According to the State Department, the program was the eleventh U.S.-China Young Scientist Forum (YSF), and this year’s focus was environmental health.
A research institute dedicated to environmental health
At NIEHS, the visiting researchers received briefings, engaged in dialogue with scientists and leadership, and learned about the institute’s programs, including the Clinical Research Unit (CRU). Although many in the group spoke English, the interpreters who accompanied them ensured that the conversation could tackle detailed subjects and still be understood by all participants.
The briefings sparked lively dialogue and an exchange of ideas on topics such as partnerships among government agencies; citizen science and community-engaged research; studies of air pollution health effects; the WHO Collaborating Centre; and children’s environmental health research.
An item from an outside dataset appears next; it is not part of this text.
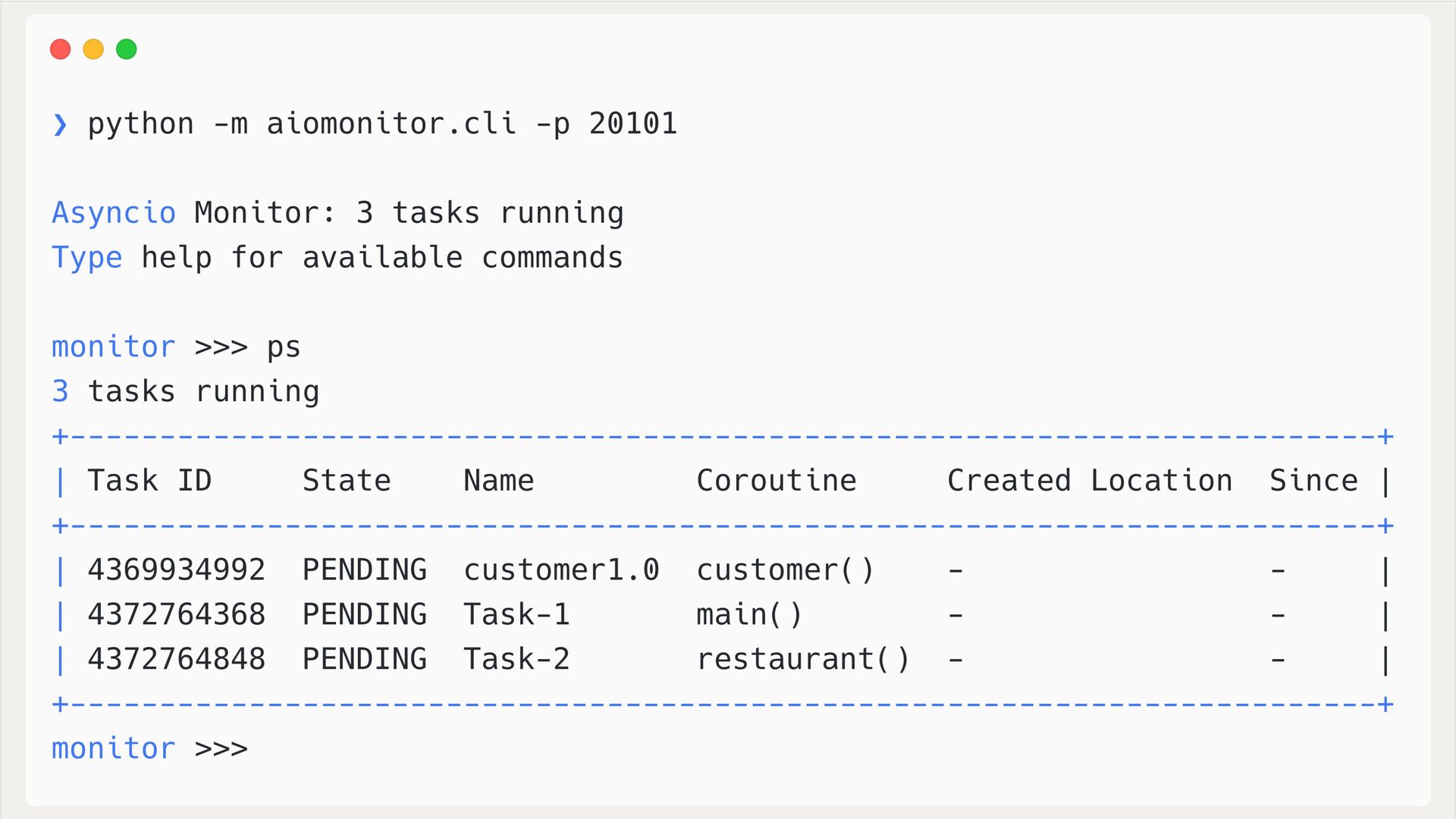Click the red close window button
Screen dimensions: 1456x819
[60, 49]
NIEHS Deputy Director Rick Woychik, Ph.D., reviewed the institute’s priorities for research, as guided by the NIEHS Strategic Plan. When he asked if they knew of the journal Environmental Health Perspectives (EHP), published by NIEHS, Woychik received enthusiastic responses. The EHP News section is translated into Chinese and published online. The interpreter relayed comments such as “It’s very influential,” “The articles are valuable,” and “We read it constantly.”
From technology to systems efficiencies
Huei-Chen Lao, Ph.D., from the NIEHS Office of Science Education and Diversity, led a tour through the public parts of the institute, while describing the research conducted throughout the campus. One topic Lao touched on was the 12 research cores at NIEHS and how they foster efficient use of resources.
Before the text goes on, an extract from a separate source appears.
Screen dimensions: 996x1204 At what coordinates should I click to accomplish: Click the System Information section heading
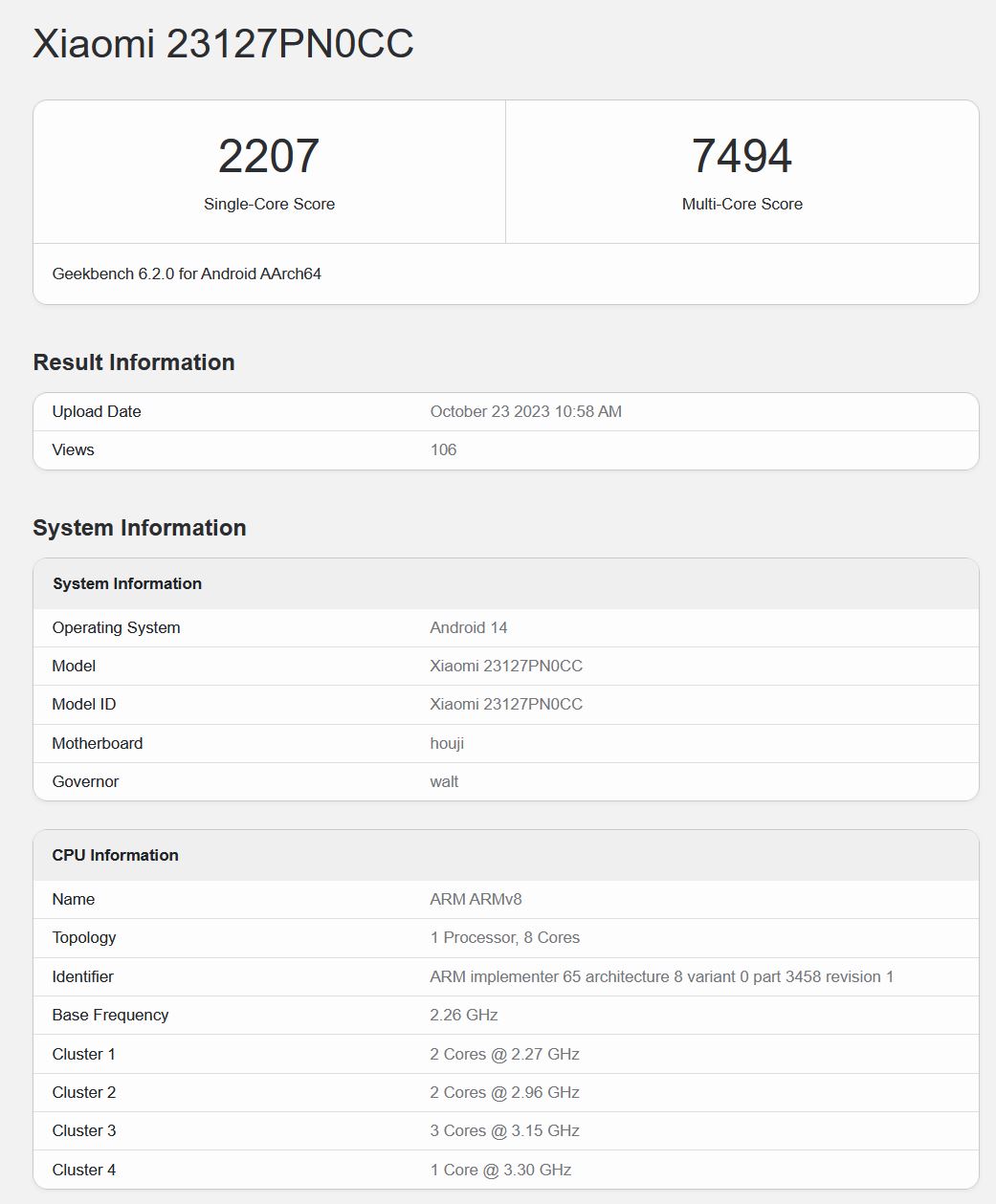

“Our visitors were either faculty members or administrators from highly respected research institutions,” Lao said, underscoring the prestige of being selected to join the group. “They were more interested in improving system efficiencies than technology, and we spent a lot of time discussing systems — the administration of labs, human research review boards, how scientists share the resources of the research cores, and similar topics.”
Environmental health research in RTP
In addition to NIEHS, the group visited the U.S. Environmental Protection Agency (EPA) in Research Triangle Park (RTP), Duke University, and the University of North Carolina at Chapel Hill. There were a number of topics on the agenda for the two days in North Carolina, according to Augusta Philbin, the State Department program officer responsible for the exchange.
- New low-cost air quality monitoring technology; its projected impacts and current limitations; and its potential for increasing public participation in air quality data collection and analysis.
- How U.S. scientists are using low-cost monitors and working with the public to contribute to research.
- Techniques for effective public messaging to reduce the health impacts of both air and water pollution, and improve air and water quality.
Before coming to North Carolina, the scientists spent a week in Washington, D.C., where they visited the State Department, EPA, and the Wilson Center, and received numerous briefings. NIEHS Toxicology Liaison Chris Weis, Ph.D., who works out of the Bethesda, Maryland office, provided one of those briefings. He updated the group on two environmental health topics — the growing appreciation and use of Tribal Ecological Knowledge, and recent progress in the federal Toxicology in the 21st Century program, also known as Tox21.
From North Carolina, they went to Indianapolis, Indiana, then home, where they hope to continue the conversation about strategies for public engagement and the participation of citizen scientists to support better data collection and analysis; inform the public about environmental health risks; and develop meaningful strategies to reduce hazardous pollutants in air, water, and soil.